Berlind also sees lots of opportunity for new producers. “Even if a play doesn’t work on Broadway, it can do well in an afterlife,” he says. “Passion, for example” — the Sondheim musical — “was not successful on Broadway. But it has been produced in half a dozen different locations, both in an opera house and in theaters. And Hollywood is looking for material to develop. Writers are thrilled with this second life in stock and amateur productions and possible movies.”

Ask Berlind about what lies next for him, and he leans forward and gestures animatedly as he speaks. He’s going to be involved with Faith Healer, a revival of the Brian Friel play, with Ralph Fiennes as the lead. There’s an upcoming Virginia Woolf production in London. And then there’s Curtains, a new musical that Berlind is producing jointly with the Center Theatre in Los Angeles that will open on Broadway by the spring of 2007. “It’s a backstage murder-mystery musical comedy that makes fun of the genre,” he says. “It’s about a troupe doing an out-of-town tryout in Boston. The show they’re putting on is terrible. The first murder is at the curtain call on opening night, and the dead bodies start multiplying. And there’s the funniest detective ever. From start to finish, the whole thing is hysterical.”

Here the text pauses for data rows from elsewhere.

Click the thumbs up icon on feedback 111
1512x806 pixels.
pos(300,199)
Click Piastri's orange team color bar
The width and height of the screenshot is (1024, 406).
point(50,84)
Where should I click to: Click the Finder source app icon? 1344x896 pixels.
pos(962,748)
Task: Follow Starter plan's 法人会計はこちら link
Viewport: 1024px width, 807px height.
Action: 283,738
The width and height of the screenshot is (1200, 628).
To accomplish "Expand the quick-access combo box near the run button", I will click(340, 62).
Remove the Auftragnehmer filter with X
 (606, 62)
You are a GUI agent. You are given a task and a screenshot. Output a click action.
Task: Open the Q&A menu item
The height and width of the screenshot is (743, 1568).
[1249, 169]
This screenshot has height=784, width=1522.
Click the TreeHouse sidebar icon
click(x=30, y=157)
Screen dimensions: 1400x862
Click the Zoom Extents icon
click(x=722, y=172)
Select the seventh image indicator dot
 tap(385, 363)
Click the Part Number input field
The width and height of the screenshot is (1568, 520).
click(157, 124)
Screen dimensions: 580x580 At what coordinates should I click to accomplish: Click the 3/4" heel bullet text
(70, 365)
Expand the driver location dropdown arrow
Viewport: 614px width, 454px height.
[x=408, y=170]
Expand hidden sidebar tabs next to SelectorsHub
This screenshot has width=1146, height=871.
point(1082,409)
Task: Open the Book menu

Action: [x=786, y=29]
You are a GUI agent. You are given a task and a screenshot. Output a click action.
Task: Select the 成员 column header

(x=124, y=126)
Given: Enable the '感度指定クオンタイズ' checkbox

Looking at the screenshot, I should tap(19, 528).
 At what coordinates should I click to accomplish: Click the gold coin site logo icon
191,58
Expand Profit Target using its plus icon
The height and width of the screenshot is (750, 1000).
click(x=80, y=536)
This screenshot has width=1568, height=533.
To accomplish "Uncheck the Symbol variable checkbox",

A murder-mystery musical comedy spoof, built upon a terrible play-within-a-play? It may sound tricky to pull off, but don’t bet against Berlind just yet. After all, the last Broadway show answering to that description — a musical comedy send-up, based on a terrible show-within-a-show — was none other than The Producers. And the rest, as they say, is box-office history. end of article

Annalyn Swan ’73 is the former senior arts editor of Newsweek. She is the author, with Mark Stevens ’73, of the Pulitzer Prize-winning biography de Kooning: An American Master.